He had found that after all it was only Death.
The ship with a fair wind ran up a lane of light into the setting sun, and when at length the moon had risen and silvered all the sea, Ulysses called the men round him.
“Comrades,” he said, “with the dawn, if I have kept the reckoning aright, we shall come to the island where the Sirens dwell. Now the Lady Circe warned me against the Sirens, the singers who charm all men with their song. He who listens to Parthenope, Ligeia and Leucosia must stay with them for ever, listening spellbound to the song until he dies. And the island is covered with the bones of dead men. To listen is to die. But I wish to hear the voices and to escape the enchantment, and so obey my commands. When we near the island do you all close your ears with wax so that no sound can reach your brains. And take a stout rope and bind me to the mast so that I can in no wise loose myself. And howsoever I may order or entreat you to let me go to the Sirens, if their magic song enchants me, take no heed, but row steadily onwards until the island is far astern. Then only may you set me free.”
As dawn came, a faint grey line upon the horizon showed itself on the starboard bow. At the sight, with some laughter, for it was difficult to believe in the perils of sweet music!—even for men who had seen the wonders that they had seen—the men began to press yellow wax from the honeycomb into each other’s ears.
Then when no one among them could hear the flapping of the sail or the voice of the sea, nor could tell the meaning of his neighbour’s voice, they went up to Ulysses, and with many light-hearted jests bound him to the mast, and because his strength was well known to them they reeved the rope with a treble hitch. No living man could have escaped from such bonds.

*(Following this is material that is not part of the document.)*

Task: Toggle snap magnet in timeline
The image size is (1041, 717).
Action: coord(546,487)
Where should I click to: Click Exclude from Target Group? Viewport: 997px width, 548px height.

As sailors will, they treated the whole thing as a huge jest, making a mock mutiny of it as they bound the captain. Ulysses could not help smiling at their mirth.
After such wise precaution he had no fear, and in his heart of hearts he did not believe that the song of the Sirens would affect him much, though he followed the advice of Circe and made himself a prisoner.
But a fierce curiosity possessed him. He cursed the slowness of the wind, for, as they bound him, the island was still a low line without colour on the water, and called out to the men to row faster, forgetting that they could not hear him.
Slowly the grey island became purple, then brown, and at last showed itself a green, low, pleasant land, a place of meadows.
The wind was behind them, and until they came quite close under the lee of the island Ulysses could hear no voices but those of the wind and waves. Then faintly at first, but rapidly becoming more sonorous and sweet, he heard the magic voices which were to ring in his ears in all his after life.